Carlos Bolsonaro ameaça romper com Jorginho Mello e buscar aliança com o PSD

Friday, 13 February 2026
Crise no PL atinge base governista e pode redesenhar o cenário eleitoral em Blumenau e no Vale do Itajaí.
A política catarinense, tradicionalmente estável sob a liderança da direita, enfrenta um abalo que ecoa diretamente nos bastidores de Blumenau. O vereador Carlos Bolsonaro (PL-RJ), pré-candidato ao Senado por Santa Catarina, subiu o tom contra o governador Jorginho Mello. O motivo do descontentamento é a costura política de Jorginho para a sua reeleição, que tem priorizado alianças locais em detrimento das exigências do núcleo duro da família Bolsonaro. Ameaçando um "divórcio" político, Carlos cogita agora uma aproximação estratégica com Gilberto Kassab, presidente nacional do PSD e principal articulador do partido que é o maior rival do PL no estado.
O estopim da crise e o impacto regional
O conflito ganhou corpo após Jorginho Mello avançar em tratativas com partidos de centro e nomes que não gozam da simpatia total do clã Bolsonaro. Carlos, que transferiu seu domicílio eleitoral para o estado com o objetivo de conquistar uma das cadeiras no Senado em 2026, sente-se desprestigiado pelas movimentações do governador.
Para o eleitor de Blumenau, o racha é preocupante. A cidade, um dos maiores colégios eleitorais e reduto bolsonarista, observa de perto se essa fragmentação pode fortalecer o PSD de nomes como o prefeito de Chapecó, João Rodrigues, ou até influenciar as composições locais para as próximas disputas.

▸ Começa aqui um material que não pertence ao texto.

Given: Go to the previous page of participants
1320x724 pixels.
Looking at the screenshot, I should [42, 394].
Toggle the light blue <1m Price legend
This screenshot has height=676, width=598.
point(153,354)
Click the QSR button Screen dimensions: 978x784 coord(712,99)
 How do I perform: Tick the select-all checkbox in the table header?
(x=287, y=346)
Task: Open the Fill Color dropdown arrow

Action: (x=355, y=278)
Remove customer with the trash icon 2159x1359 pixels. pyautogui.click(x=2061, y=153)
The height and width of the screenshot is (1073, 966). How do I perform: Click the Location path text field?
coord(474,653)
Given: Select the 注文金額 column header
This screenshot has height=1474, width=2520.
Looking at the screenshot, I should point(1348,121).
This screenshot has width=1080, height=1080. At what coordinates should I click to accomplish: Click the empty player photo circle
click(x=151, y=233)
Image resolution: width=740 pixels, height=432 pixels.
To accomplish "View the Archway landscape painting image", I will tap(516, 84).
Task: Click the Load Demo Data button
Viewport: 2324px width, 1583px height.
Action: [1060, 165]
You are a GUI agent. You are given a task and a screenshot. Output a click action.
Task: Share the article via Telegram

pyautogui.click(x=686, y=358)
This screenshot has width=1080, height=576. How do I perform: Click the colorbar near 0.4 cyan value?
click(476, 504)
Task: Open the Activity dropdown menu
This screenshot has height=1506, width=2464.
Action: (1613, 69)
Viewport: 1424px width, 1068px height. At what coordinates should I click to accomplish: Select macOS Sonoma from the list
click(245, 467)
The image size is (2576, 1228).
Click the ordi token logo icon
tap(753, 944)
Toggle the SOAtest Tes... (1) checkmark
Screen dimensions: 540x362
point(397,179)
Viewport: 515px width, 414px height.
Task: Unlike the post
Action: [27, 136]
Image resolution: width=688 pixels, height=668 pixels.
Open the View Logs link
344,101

A tradição política de Santa Catarina em xeque
Analistas políticos apontam que a movimentação de Carlos Bolsonaro é um movimento de alta pressão. Ao flertar com o PSD de Kassab — partido que abriga lideranças expressivas em Santa Catarina —, o "02" tenta forçar Jorginho a garantir sua primazia na chapa majoritária.
Contudo, a resistência interna é real. Lideranças de Blumenau e região, que prezam pela autonomia estadual, veem com cautela a "importação" de conflitos do Rio de Janeiro para o território catarinense. A autoridade de Jorginho Mello como presidente estadual do PL está sendo testada: ele deve ceder às pressões da família ou manter a estratégia de coalizão que sustenta sua governabilidade na Alesp?
O que esperar para os próximos meses?
Se a ameaça de Carlos se concretizar, o PL catarinense pode sofrer uma intervenção direta da executiva nacional, ou pior, enfrentar uma debandada de quadros que não concordam com a condução familiar da sigla. Enquanto isso, o PSD de Kassab observa de camarote, pronto para absorver o espólio político de uma direita dividida.
Em Blumenau, as lideranças locais já começam a calcular o risco de ficar entre a lealdade ao governador e o apoio incondicional à família Bolsonaro. O desfecho dessa queda de braço definirá quem dará as cartas na direita catarinense nos próximos anos.